Pousttchi's most famous work to date is 2010's Echo, at the Temporäre Kunsthalle on Museum Island, not far from the Altes Museum in the former East Berlin, The Temporäre Kunsthalle stood on the site of the Palast der Republik . . .
photo: Wikipedia
. . . a modernist, curtain-walled structure with bronzed mirror windows, designed by architects Heinz Graffunder and Karl-Ernst Swora and completed in 1976 to serve both as the seat of the East German parliament, and a cultural center.
After the reunification of Germany and the move of the nation's capital back to the Reichstag, is was decided to demolish the barely quarter-century-old structure.
photograph: Kid Alex, Wikipedia
35,000 tons of the building's steel was shipped to the United Arab Emirates and used in the construction of the Burj Khalifa, the world's tallest building.
photo: Magnus Manske, Wikipedia commons
Completed in September of 2008 on the site of the Palast, the Temporäre Kunsthalle, was a low-cost (€ 950,000) rectangular structure designed by Adolf Krischanitz with an exterior shell of fibre cement panels, to house a privately-funded two year showcase for contemporary artists, several of whom used the exterior's blank walls as a canvas.
photo: Bettina Pousttchi, Wikipedia
For Echo, Pousttchi transformed the Temporäre Kunsthalle into the building it had replaced, by applying 970 black-and-white photographs to the blank exterior walls portraying the curtail-wall facade of the Palast der Republik. It was not - nor intended to be - a literal replication, but rather a reconsideration.

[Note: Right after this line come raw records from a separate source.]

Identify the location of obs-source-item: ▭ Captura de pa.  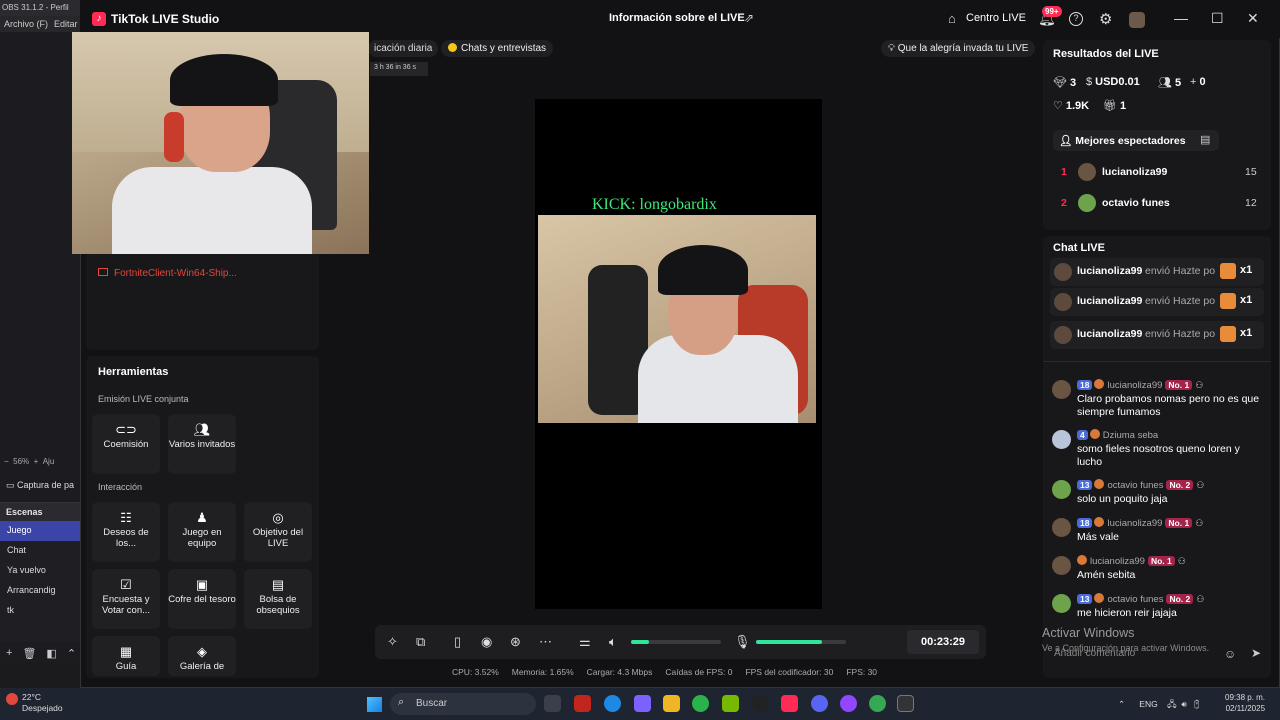
(40, 486).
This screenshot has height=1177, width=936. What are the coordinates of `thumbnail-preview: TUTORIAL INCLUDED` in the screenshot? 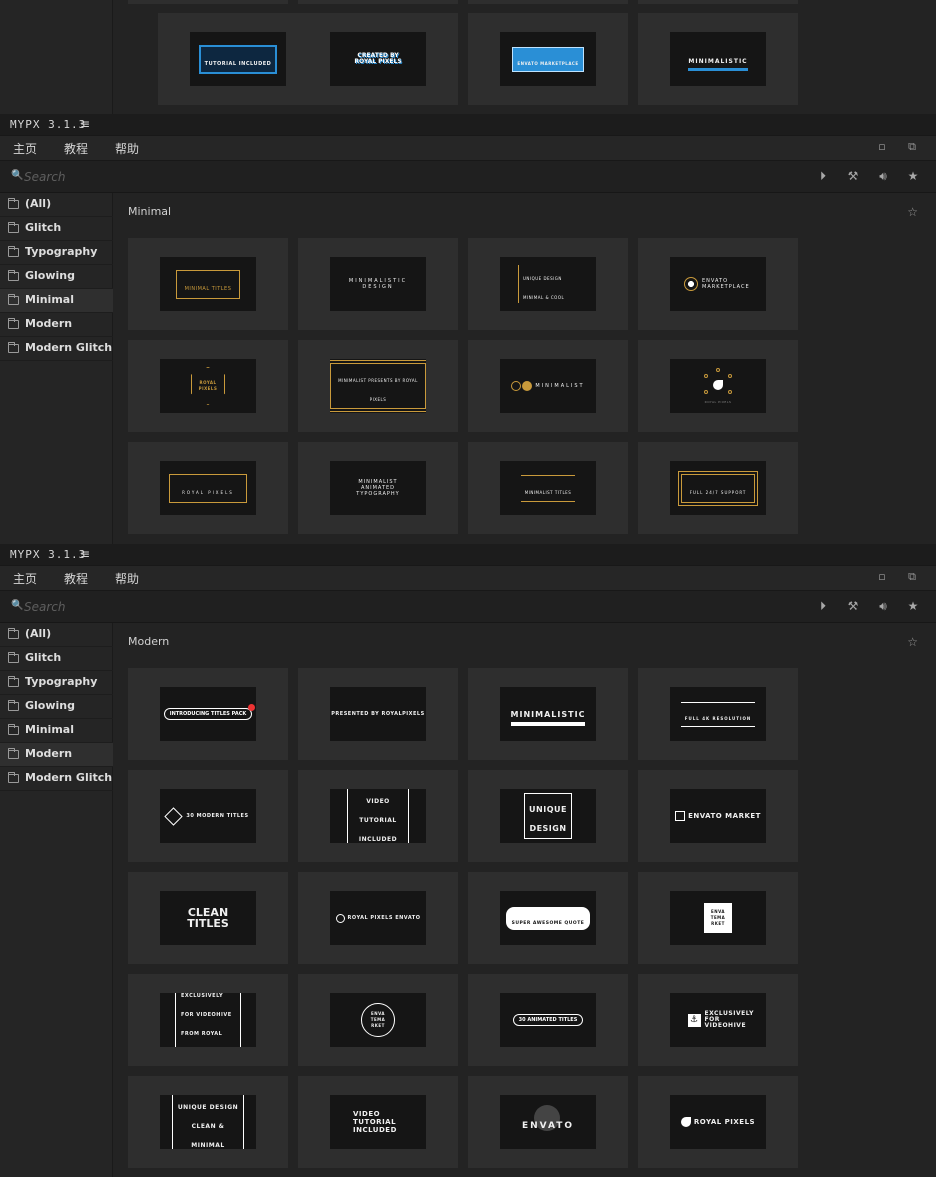 It's located at (238, 59).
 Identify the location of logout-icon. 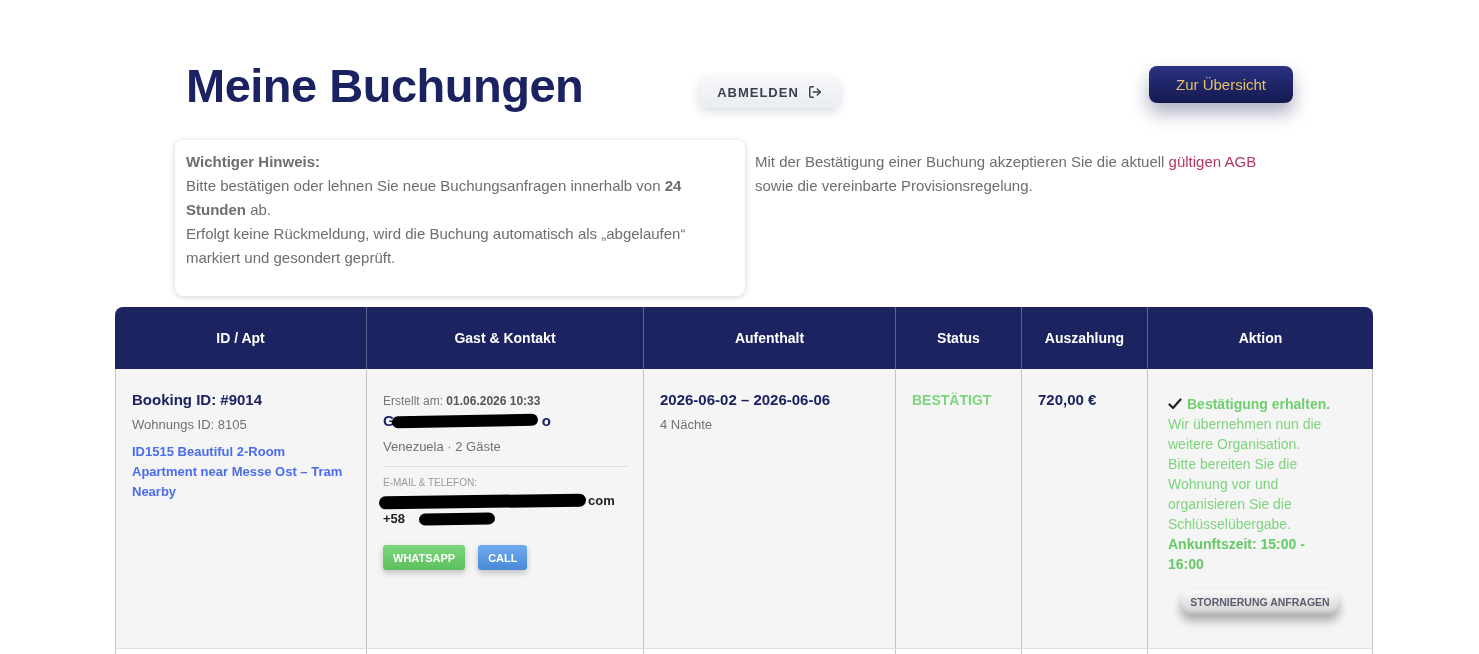
(814, 92).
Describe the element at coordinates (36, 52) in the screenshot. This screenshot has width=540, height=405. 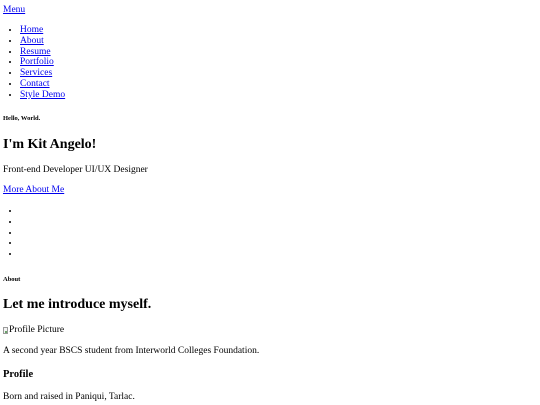
I see `nav-link-resume: Resume` at that location.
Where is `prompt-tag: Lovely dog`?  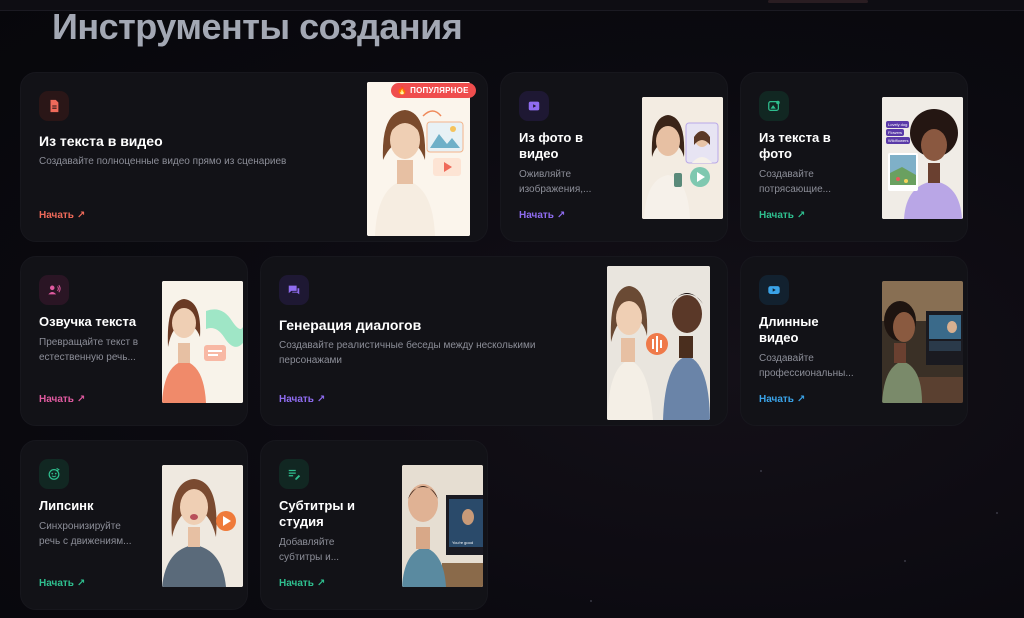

photograph: Achim Bodewig, Wikipedia
After the Temporäre Kunsthalle closed, as scheduled, in August of 2010, present, past and future floated uneasily on the buildings facades as Pousttchi's poster-photographs pealed away, revealing the original blank walls beneath, while the entire structure awaited its own obliteration to make room for another appliqué, a reconstruction of the Baroque 18th-century Stadtschloss, the winter palace for the kings of Prussia, which was the occupant of the site for over two hundred years, before it was damaged beyond repair by Allied bombings and demolished in 1950.